Selon Patrick Collignon, co-auteur du livre le « Management toxique », édité chez Eyrolles, 90 % des managers toxiques n’ont pas conscience de leur attitude vis-à-vis de leurs collaborateurs. Et si une prise de conscience permettait de modifier leur comportement ? Rencontre avec Patrick Collignon.
Comment définit-on le management toxique ?
Si le management toxique se définit bien souvent par du harcèlement, nous avons de notre côté élargi notre champ de vision, pour identifier tous les types de manager qui empêchent, d’une façon ou d’une autre, les personnes qu’elles encadrent de réaliser leur mission. Aussi nous sommes-nous appuyés, pour les identifier, sur l’approche neurocognitive et comportementale (ANC) qui fait le lien entre les mécanismes cérébraux et les comportements humains. Dans les faits, nous nous sommes donc axés sur l’ambiance de travail, les impressions ressenties par les collaborateurs et l’attitude du manager. Cela nous a conduit à établir cinq types de management toxiques, dont deux sont d’ordre organisationnel et trois d’ordre interpersonnel.
Pouvez-vous nous présenter les profils qui se rapportent au management toxique d’ordre organisationnel ?
Pour les managements de type organisationnel on distingue deux types de profils : le » management despote » et le « management mission impossible ». Dans le premier cas, l’environnement de travail prend la forme d’une insécurité permanente. Tout le monde se méfie et l’équipe est divisée entre les lieutenants du manager et les autres. Le manager se montre tyrannique et règne sur son fief en intimidant et en déstabilisant ses collaborateurs. Il les terrorise et leur exprime clairement que leur travail n’est pas à la hauteur, ou pas clair et il accable ces derniers de tous les éventuels problèmes. Le second, celui qui applique le « management mission impossible » va toujours garder le pouvoir sur les actions qu’ils quémandent. N’ayant pas confiance en ceux avec qui il travaille, il segmente les responsabilités qui devraient être confiées à ces collaborateurs pour limiter leur champ d’action. En cas de problème, il va toujours se décharger des conséquences, laissant à ceux qu’il encadre une impression de sabotage.
Pouvez-vous nous décrire des profils de managements toxiques d’ordre interpersonnel ?
Il y a le « management 4×4 » exercé par des managers souvent efficaces mais très critiques. Ces derniers ne font absolument pas preuve d’empathie. Pour eux, tous les collaborateurs doivent penser et fonctionner comme eux. Aussi ceux qui ne s’alignent par sur leur rythme de travail, leur investissement et leur forme d’excellence sont considérés comme des incompétents. Autre typologie : le « management hyper ». Hyper perfectionniste, hyper contrôlant (…), ce sont des managers instables, ambivalents, très susceptibles qui passent tour à tour de l’enthousiasme à l’anxiété en passant par l’amertume, la rancune. S’ils sont, au départ, motivants, ils finissent par excéder et saturer les collaborateurs…

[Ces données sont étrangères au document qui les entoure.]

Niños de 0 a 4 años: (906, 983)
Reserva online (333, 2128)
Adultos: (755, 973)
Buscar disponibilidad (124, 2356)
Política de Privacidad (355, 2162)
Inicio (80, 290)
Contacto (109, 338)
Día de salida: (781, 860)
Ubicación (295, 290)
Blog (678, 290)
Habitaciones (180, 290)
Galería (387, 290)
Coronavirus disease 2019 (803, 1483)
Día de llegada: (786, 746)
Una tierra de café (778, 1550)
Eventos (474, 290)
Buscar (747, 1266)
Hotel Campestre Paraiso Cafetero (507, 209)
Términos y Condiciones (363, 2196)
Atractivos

Comment expliquer la toxicité de certains managers ?
Il y a la toxicité inhérente à l’histoire de quelqu’un. Elle fait suite à des conditionnements. Si vous avez été élevé selon l’adage qu’il faut être le meilleur pour réussir, et que vous avez dans votre équipe un collaborateur qui accomplit sa tache sereinement, sans « s’agiter », cela va nécessairement vous mettre à cran. Ensuite, certains managers, à l’instar du pervers narcissique, sont toxiques d’instinct. Cela ne relève ni d’un conditionnement, ni d’une éducation. Ils sont nés comme ça. Aussi leur positionnement dans un groupe est nécessairement dominant et ils mettent tout en œuvre pour que leurs collaborateurs se soumettent à leurs décisions. Enfin, il y a les managers qui deviennent toxiques parce que la pression qui pèse sur eux est trop importante et qu’ils la répercutent sur leurs collaborateurs.
Comment faire face à un manager toxique ?
Le point essentiel est de ne rien prendre personnellement. Lorsqu’un manager est toxique il ne l’est pas à cause de ses collaborateurs, ni parce qu’il en a envie de l’être mais tout simplement parce qu’il fonctionne comme ça. Il n’en n’a d’ailleurs pas nécessairement conscience. Il faut donc réussir à reprendre l’initiative de la relation avec le manager. Cela passe par faire du feed-back, pour démontrer ses actions et son utilité au sein de l’équipe afin de se réhabiliter. Mais aussi lorsqu’un ordre est donné, de le formaliser par écrit et de l’envoyer au manager pour bien positionner son champ d’action. La traçabilité via des échanges sobres et factuels cadre le rapport. Enfin, face une mission qui ne semble pas claire, mal définie, il ne faut pas hésiter à poser des questions directes, à renvoyer le manager à la viabilité du travail demandé.